The National Development and Reform Commission (NDRC), China's top economic planner, together with other departments, is studying new urbanization policies in hopes of helping rural migrant workers settle down in cities.
"There are 140 million migrant workers nationwide, and that figure can increase to 300 million, taking their families into account. If these people can afford to buy or rent an apartment to settle down in cities, the potential for expanding consumption is huge," an official with the NDRC told the newspaper.
"In the long run, some system and policy restrictions need to be lifted in order to urbanize migrant workers and expand consumption," the official said.
China's current policies make it very difficult for rural migrant workers to legally obtain permanent residence permit in cities.
Although since the early 1980s the surplus rural labor force started to shift to non-agricultural industries, the urbanization process lagged far behind.
According to the 2009 China Urban Development Report, from 2001 to 2007, Chinese cities expanded 70.1 percent in terms of area, but the permanent urban population only increased by 30 percent in the same period.
China's urbanization drive sped up in recent years, but it was more of the urbanization of land," said Wei Kai of the Chinese Academy of Social Sciences, who co-wrote the report. "Our industries were increasingly concentrated in cities, the urban land area was ever expanding, but we failed to see a mass migration of the population into cities."
Wei said such unbalanced development created China's unique economic structure.

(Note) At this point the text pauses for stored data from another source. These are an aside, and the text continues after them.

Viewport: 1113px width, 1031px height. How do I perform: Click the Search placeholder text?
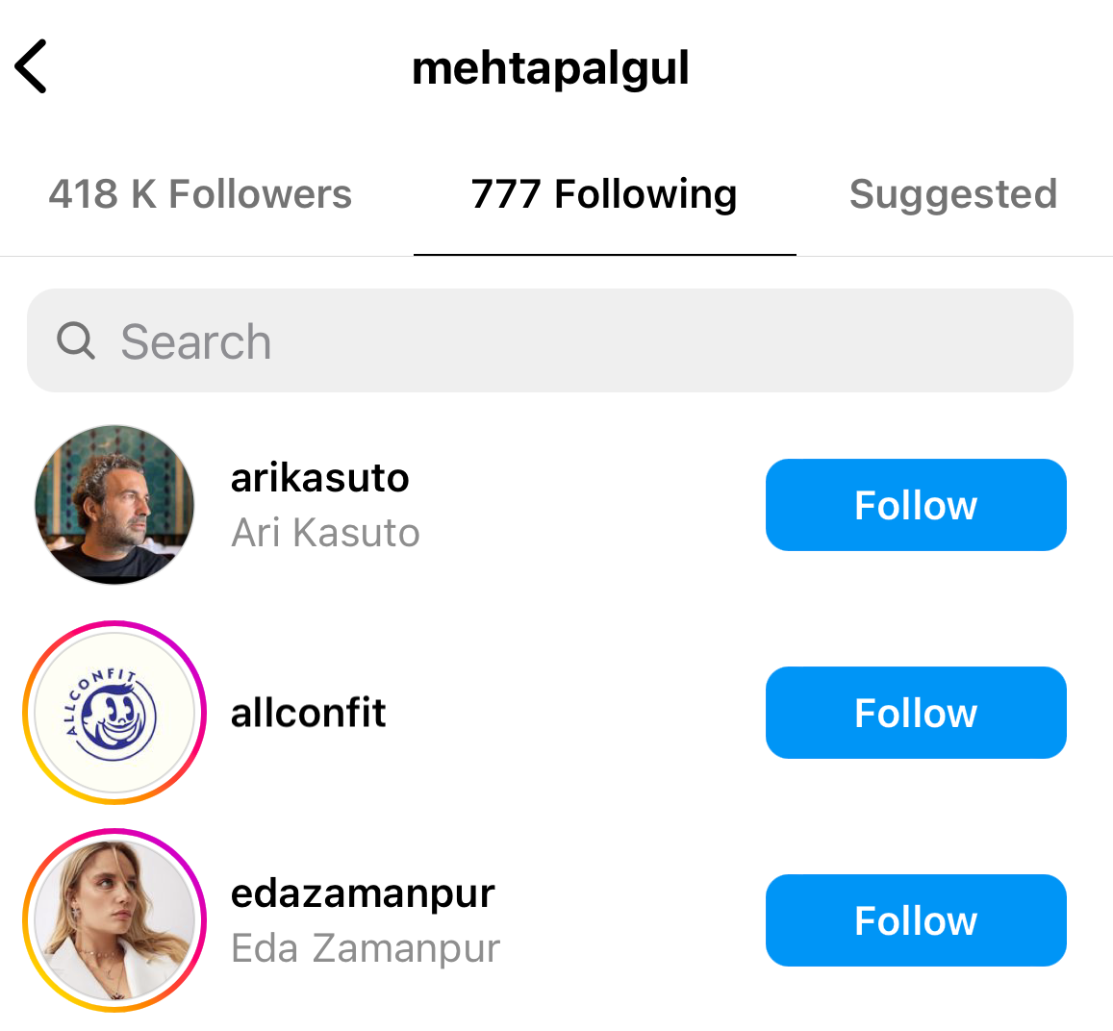(x=196, y=341)
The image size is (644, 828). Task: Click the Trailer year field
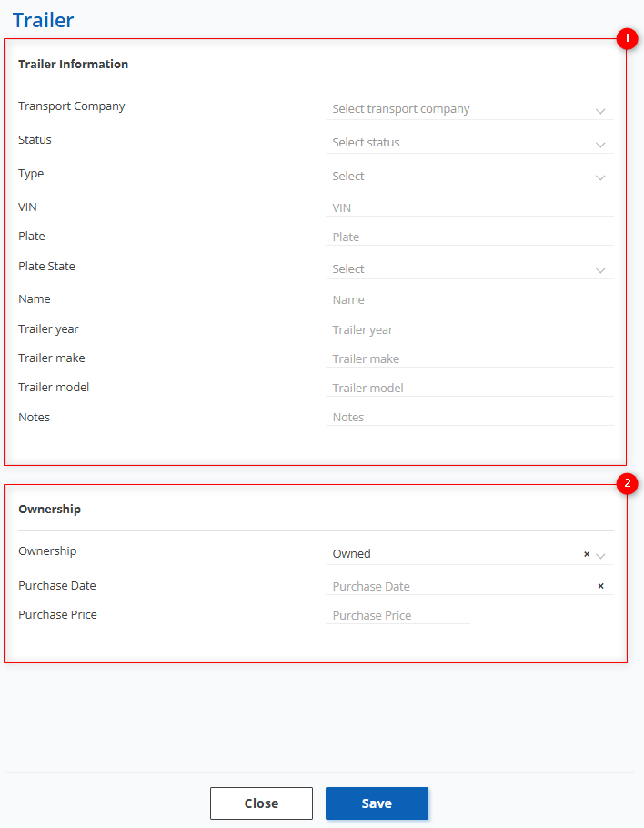(468, 330)
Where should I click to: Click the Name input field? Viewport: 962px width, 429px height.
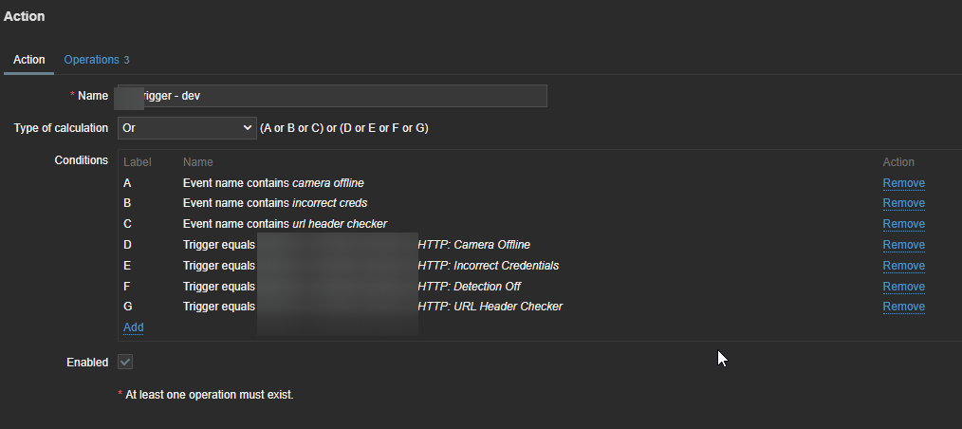pyautogui.click(x=332, y=96)
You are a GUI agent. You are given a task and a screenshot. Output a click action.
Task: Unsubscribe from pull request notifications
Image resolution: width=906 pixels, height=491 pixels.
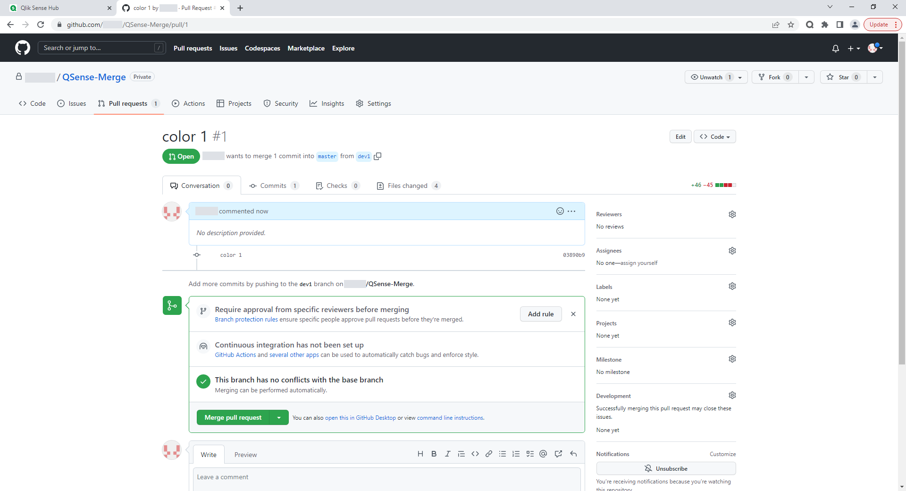click(666, 468)
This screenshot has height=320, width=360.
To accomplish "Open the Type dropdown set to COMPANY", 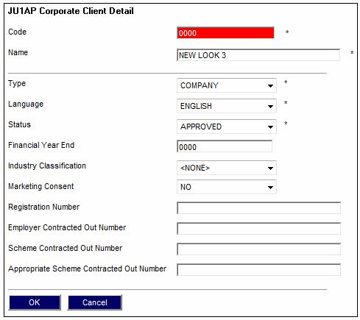I will (x=227, y=85).
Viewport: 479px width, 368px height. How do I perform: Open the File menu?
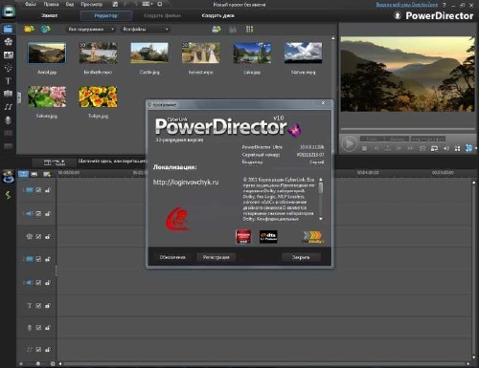31,4
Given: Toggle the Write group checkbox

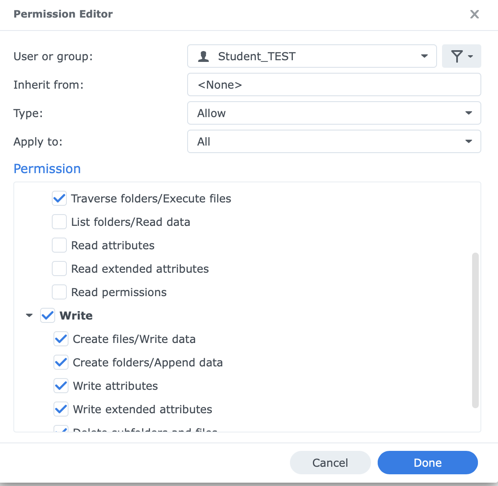Looking at the screenshot, I should click(48, 315).
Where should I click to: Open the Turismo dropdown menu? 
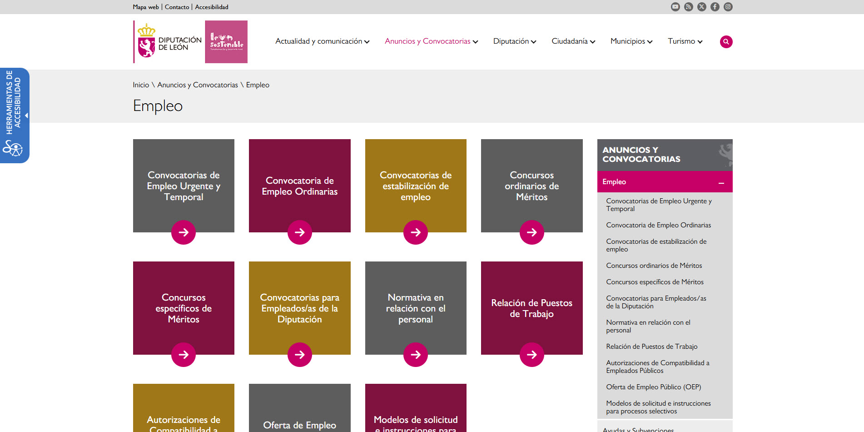tap(685, 41)
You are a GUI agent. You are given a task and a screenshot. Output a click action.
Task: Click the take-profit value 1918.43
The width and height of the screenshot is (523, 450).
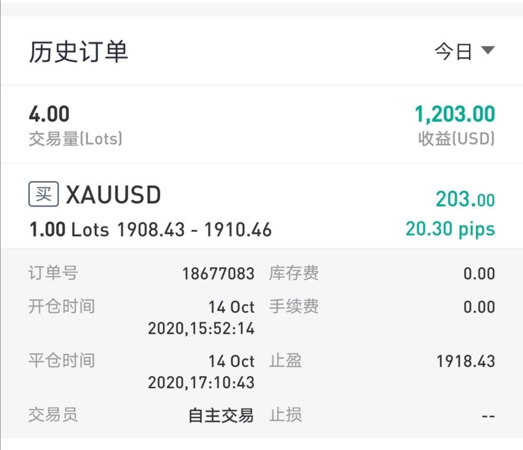465,361
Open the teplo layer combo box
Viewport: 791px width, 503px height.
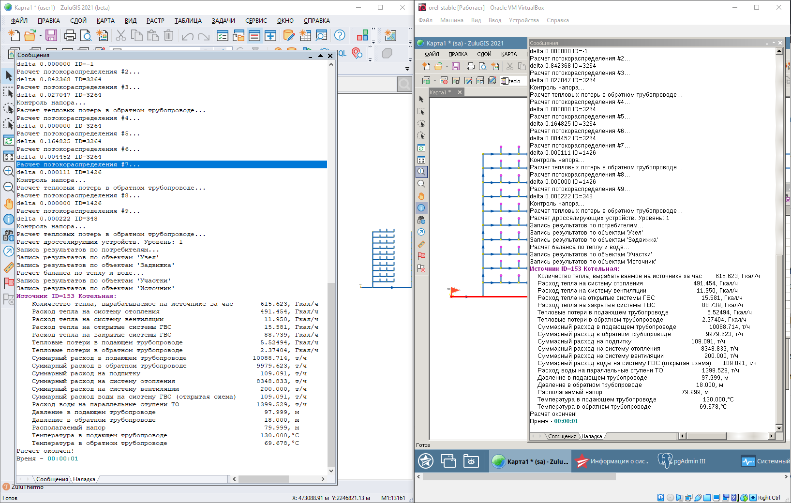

Statistics show that although China has the production capacity to meet the demand of a country with a per capita income of $3,000, the majority of its population, which is rural, only had an annual average income of $700 in 2008.
As a result, China's economy has had relied heavily on external demand for a long time, he said.
The sharp decline in external demand since last year, due to the global economic slowdown, has taken a heavy toll on the country's economy. Now China has realized that it has to expand domestic demand to revive the economy.
"Economic stimulus plans must take a long-term perspective, and the urbanization of the rural population is one of the feasible choices," said Wang Jian of China Society of Macroeconomics.
If the country continues to follow the current economic structure, it would be increasingly hard for macro-control measures to exert influence, and there is also the possibility of overcapacity, he said.
The average urbanization rate for a country with a per capita income of $3,000 should be around 55 percent, Wang said.
According to the report, by the end of 2008, China's urban population topped 600 million, with an urbanization rate of 45.7 percent.
"If China's urban population grows to two thirds of the total and the service sector expands to 50 percent of all industries, a long-term release of domestic demand can be created for the benefit of economic growth," Wang said.
On June 16 this year, Shanghai launched a new residence registration system, relaxing restrictions on non-natives who want to settle down in the metropolis.